Athena

     Well, things started out a bit shaky in terms of game quality. I mean, Athena's titular first appearance (or at least an appearance that influenced the Athena of today) is on that list of games that every gaming humor site has to make fun of, like Daikatana or Deadly Towers. It's like an unspoken law or something. (-edit: just this morning, Something Awful posted an Athena article. See my point?) So, I won't go into excruciating detail about it. Suffice it to say it wasn't the best Greco-Roman NES platformer adventure I played.

     Basically, for the unitiated, the plot follows the goddess Athena on a quest to relieve her boredom. So she puts on a little red bikini (a subject explored with much love and care by the awesome Tong Poo) and wanders around beating up indistinct critters, as seen in every other NES game ever made. Really, with a vast wealth of fantasy beasts from Greek mythos at your disposal, you'd think they could come up with better enemy grunt types than horse-headed knights.

     As she explores the Land of [whatever], certain enemies drop things like helmets and shields and whatnot, which have different colors and properties that aren't readily discernible from the properties of her own head.

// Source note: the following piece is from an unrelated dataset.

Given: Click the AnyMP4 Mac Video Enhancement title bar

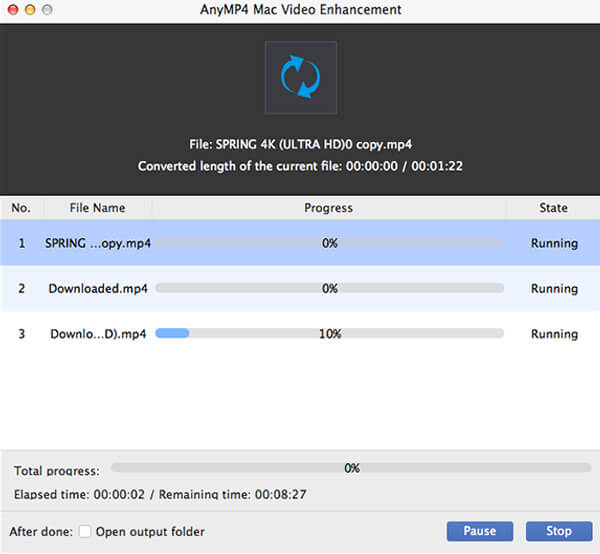Looking at the screenshot, I should pyautogui.click(x=300, y=9).
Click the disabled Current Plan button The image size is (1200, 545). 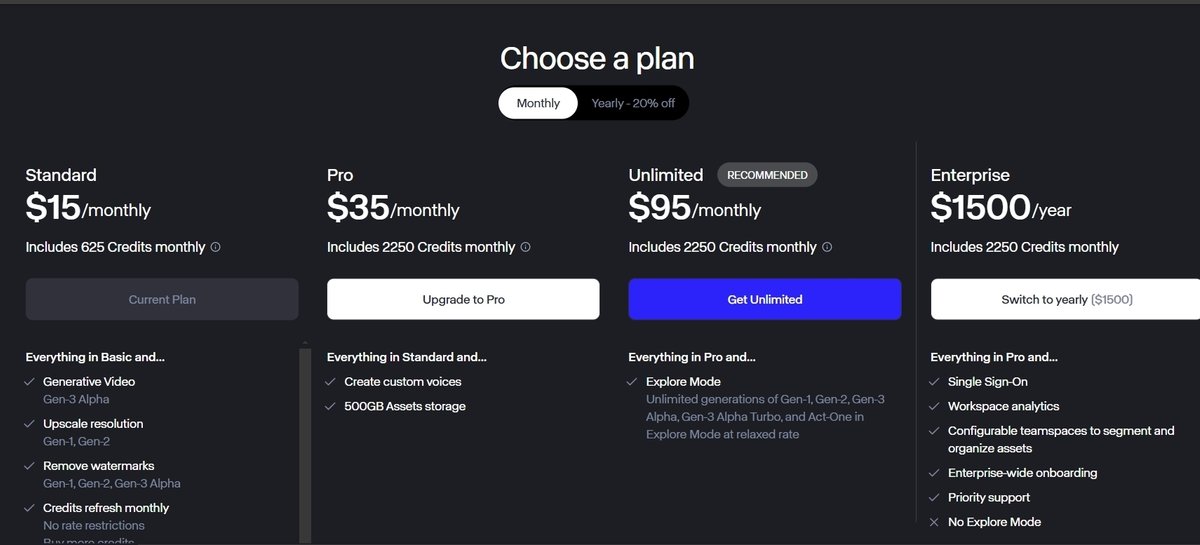(x=162, y=299)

I guess the bikini thing is some sort of parallel to Arthur's boxers from Ghosts n' Goblins- an out-of period piece of garb possessed of innate sexiness. Kudos to the Greek god of spandex.

Crystalis

       Athena and Kensou supposedly both show up in bit parts during the course of the game, probably as townspeople. In any case, I can't remember them and am just going by my sources. (And a helpful email attachment. See right.)

Psycho Soldier

     After apparently getting tired of all that excitement, Athena was resurrected in modern day Japan to fight alien mutants in the streets with incredible psychic powers. She also picked up an energetic young partner by the name of Kensou who could also fling big balls of energy around with plucky abandon.

     Largely unremarkable in terms of gameplay, Psycho Soldier was a landmark game in certain respects. For starters, it had a fully digitized opening song. Yes, song, as in with vocals. Granted, in this post-Playstation era of CD quality sampling and what have you, a little J-pop ditty (translated in the most insipid manner possible into English) doesn't sound as impressive on its own, but in 1986... yeah. Probably not too impressed by that either. The song also lead to her future image as a pop idol. Who blows crap up with her mind.

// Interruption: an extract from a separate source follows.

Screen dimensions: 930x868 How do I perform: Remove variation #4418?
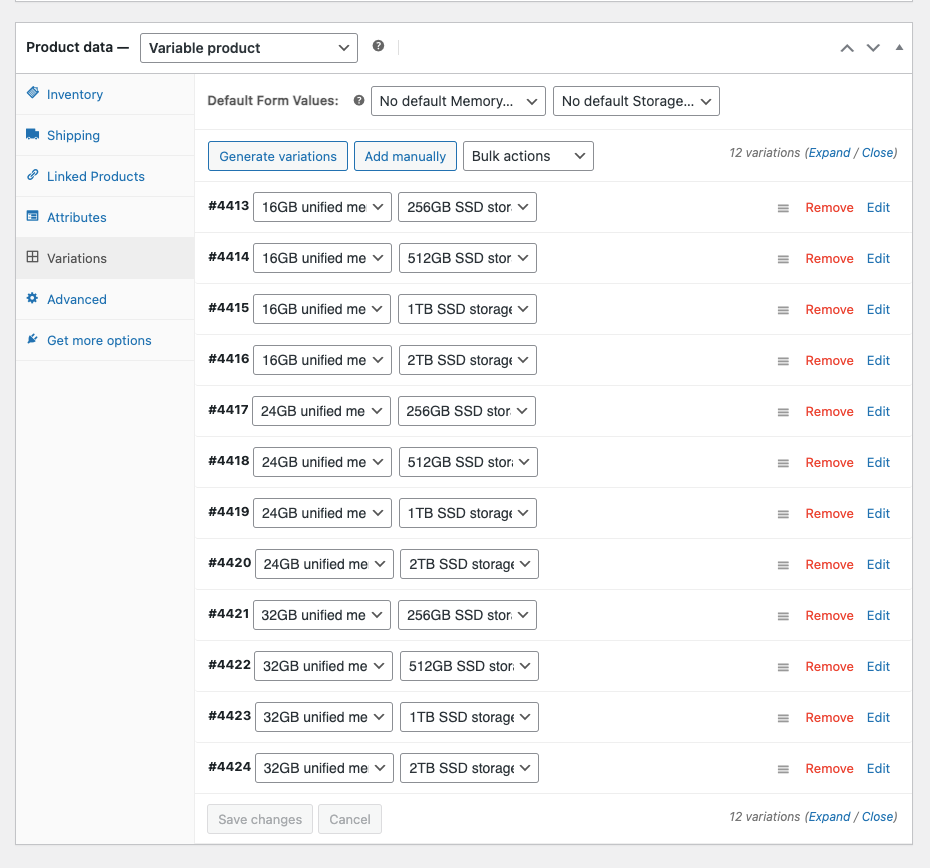(x=829, y=463)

     The game also introduces several motifs that come up again in her later appearances, such as Psycho Balls, those little beads, and gratuitous phoenix/dragon imagery. See sidebar at right.

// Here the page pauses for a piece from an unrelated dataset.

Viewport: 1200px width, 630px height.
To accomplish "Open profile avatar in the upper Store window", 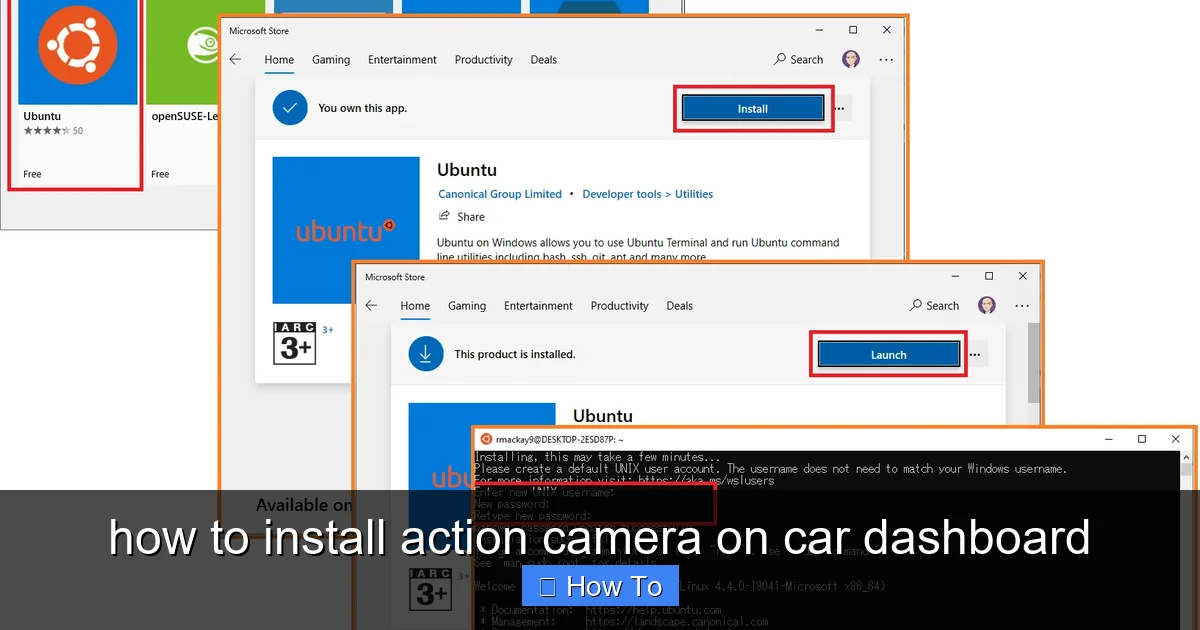I will 851,60.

     As I mentioned before, aside from the whole schoolgirl fighting aliens while causing somewhat mass destruction angle, the game itself isn't particularly outstanding. The thing that really irks me about the whole game is the auto scroll. Isolated auto-scrolling segments in a game are bad enough but the entirety of the game pushes you along at a steady clip. Take a moment and reflect on that, you kids these days, with your non-linear plots and FMV, CD-ROM software and memory cards.... there was once a time when games grabbed you by the shoulders and marched you for levels on end with no food, water, or entertainment value. And that's the way we liked it!

FIRE! FIRE! PSYCHO SOLDJAH!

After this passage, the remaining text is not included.